The Government today published a strategies paper for the creative industry, 'Creative Britain: New Talents for the New Economy,' which signals a shift in the way the Government will approach the fostering and protecting of intellectual property - and in particular the role of ISPs in relation to copyright infringement. We've summarised some of its key provisions at the end of this post.
The paper as a whole is wide ranging and details the Government's proactive plans to foster creative talent with the aim of "enhancing the international competitive position of the UK's creative industries." The Government intends to achieve this with a two-pronged approach of:
- fostering creative growth through proposed initiatives such as creative apprenticeships and 'find your talent' and talent pathways' schemes;
- safeguarding the resulting creative content by stamping out online copyright infringement.

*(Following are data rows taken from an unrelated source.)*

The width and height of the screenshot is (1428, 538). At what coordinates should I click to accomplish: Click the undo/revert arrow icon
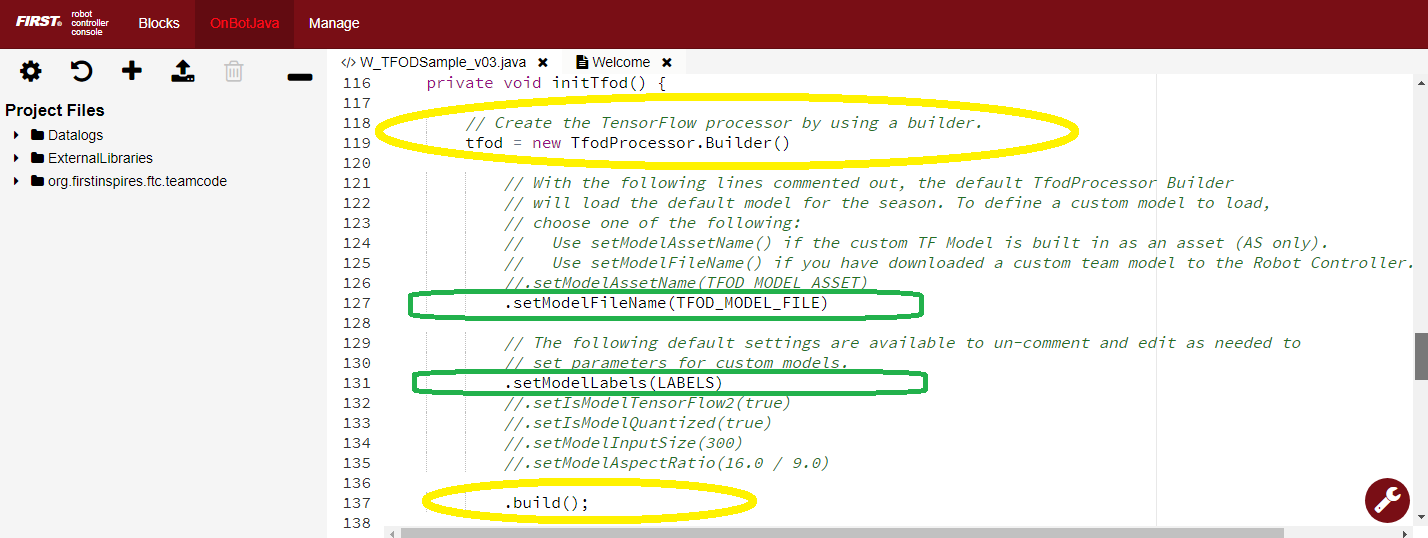click(81, 71)
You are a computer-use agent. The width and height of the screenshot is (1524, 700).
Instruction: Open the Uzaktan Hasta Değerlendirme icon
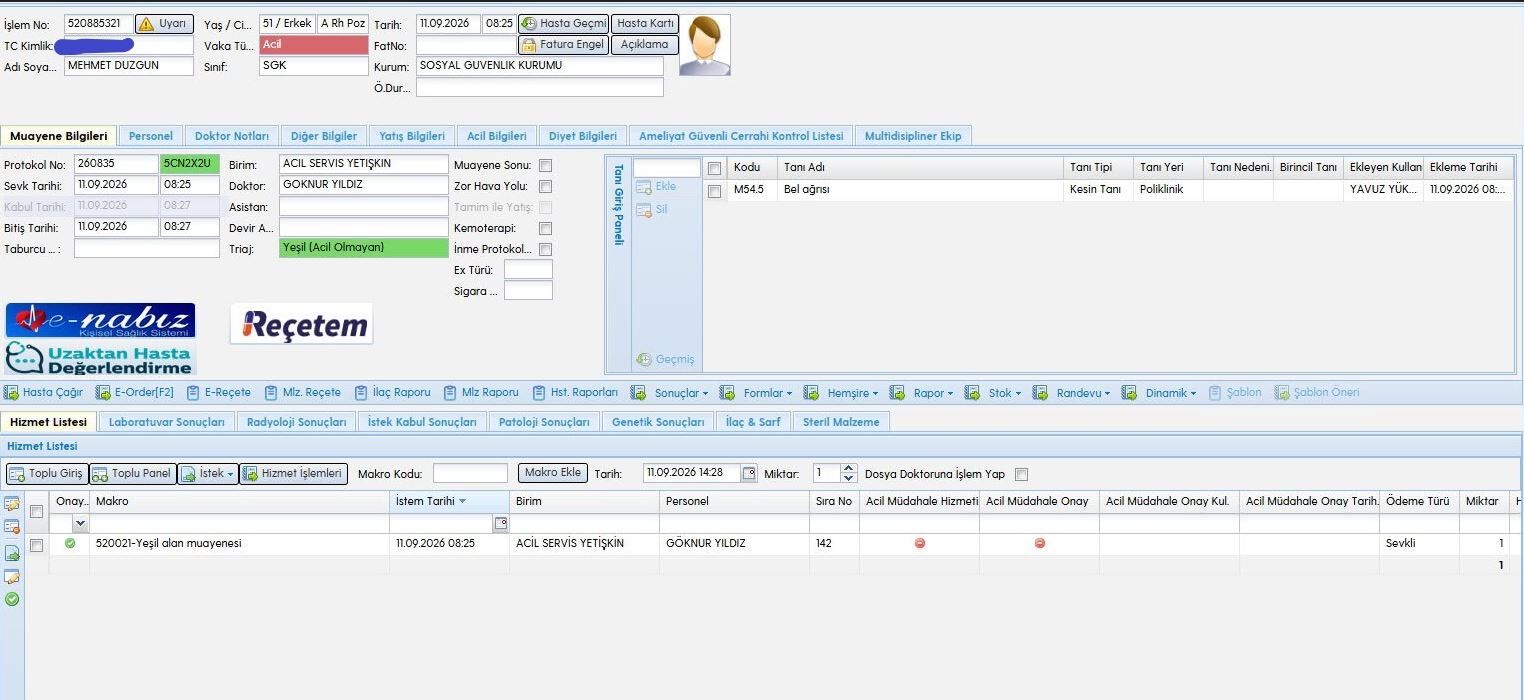point(100,357)
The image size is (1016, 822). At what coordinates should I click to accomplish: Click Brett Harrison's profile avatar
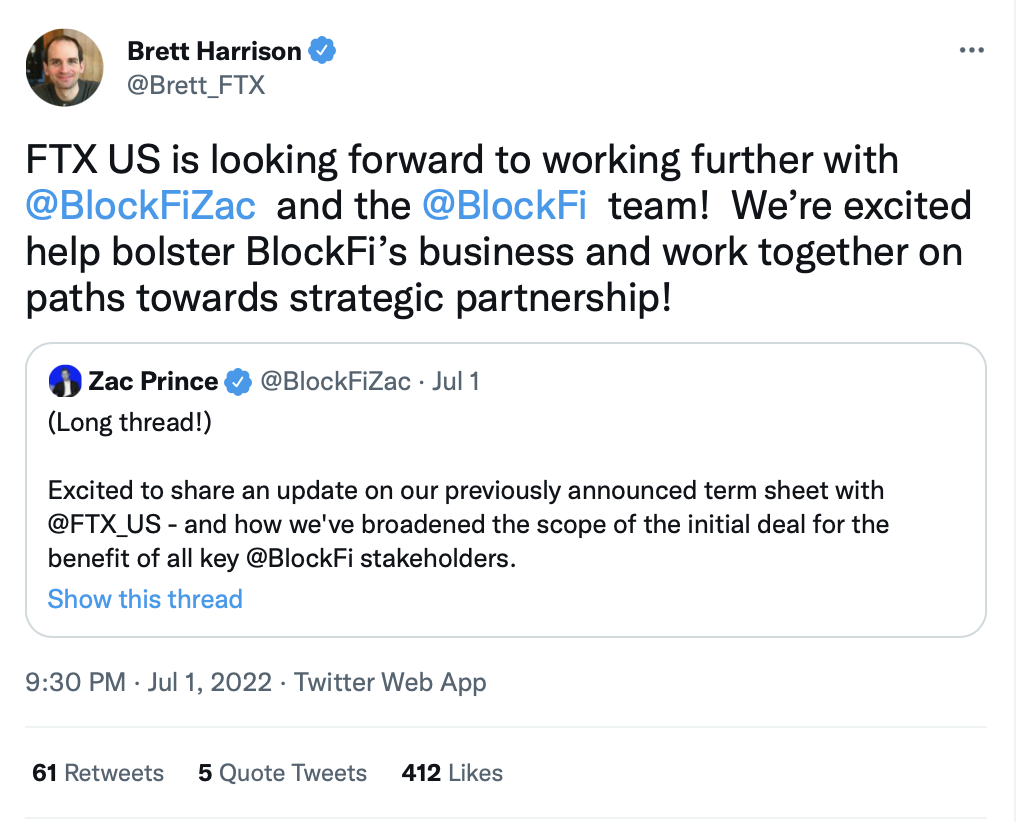(x=64, y=67)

The Government has made it clear that it sees the current liability-free position of ISP's as a threat to this creative content. It is seeking to reposition ISP's as potential guardians of this creative content instead, and has issued the ultimatum that if the ISP's fail to self-regulate adequately, the Government will step in and legislate.
Culture Secretary, Andy Burnham, has stated that "the Government has no burning desire to legislate" but that the paper signals a "change of tone from the Government." In other words, the Government is happy for ISP's to agree industry self-regulatory measures but this must be done sooner rather than later, and must be effective enough to obviate the need for legislation. If not, the Government is likely to include provisions for ISP's assuming greater responsibility in the anti-piracy legislation which is proposed for consultation in Spring 2008 and implementation in April 2009.

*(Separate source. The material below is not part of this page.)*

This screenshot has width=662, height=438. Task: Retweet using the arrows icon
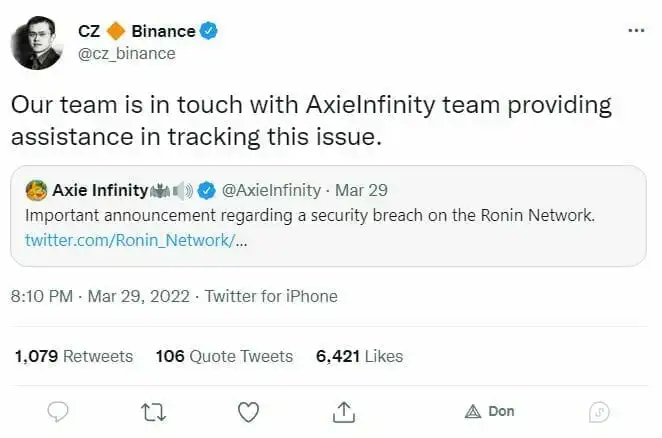(153, 411)
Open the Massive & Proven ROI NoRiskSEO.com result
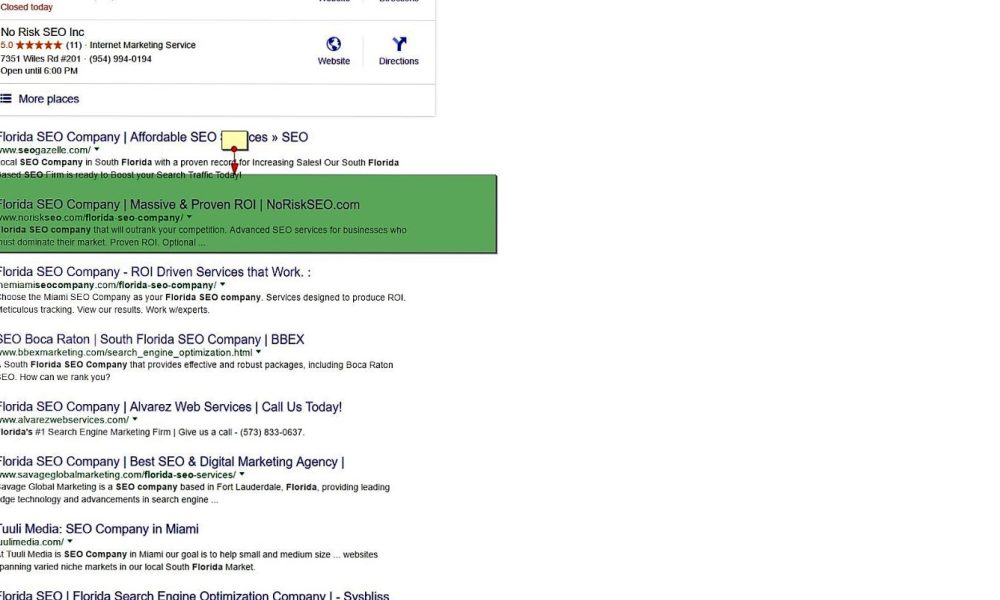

Commitment 15 of the paper clearly sets out the Government's stance:
"We will consult on legislation that would require internet service providers and rights holders to co-operate in taking action on illegal file sharing - with a view to implementing legislation by April 2009.The Government recognises the value of the current discussions between internet service providers (ISPs) and rights-holders; we would encourage the adoption of voluntary or commercial agreements between the ISPs and all relevant sectors. While a voluntary industry agreement remains our preferred option, we have made clear that we will not hesitate to legislate in this area if required. To that end, we will consult on the form and content of regulatory arrangements in 2008 with a view to implementing legislation by April 2009."
As we have noted in previous posts, the question of whether ISPs should assume greater responsibility for the content they provide raises complex issues concerning potentially conflicting legislation, such as data protection laws (see Promusicae v Telefonica), and technological measures, such as filtering technology (see SABAM v Scarlet). But the bottom line is that data protection law will not be an insuperable barrier to ISP's taking greater responsibility for carrying or hosting infringing content.
It looks like, one way or another, the debate over ISP liability will be resolved by the end of next year.
Meanwhile, back to a summary of the key provisions of the Government's action plan for a more 'Creative Britain', which include:
- 5,000 apprenticeships to help people from all backgrounds make the most of their creative skills (the Government is looking to trial wage subsidies for small employers and financial incentives for larger employers)
- an annual event - the World Creative Business Conference - to bring together world leaders in the creative and financial sectors
- the development of 5 new 'Centres of Excellence' in creative skills
- exploring the creation of a 14-25 academic hub for the creative industries to bring schools, art colleges and universities together.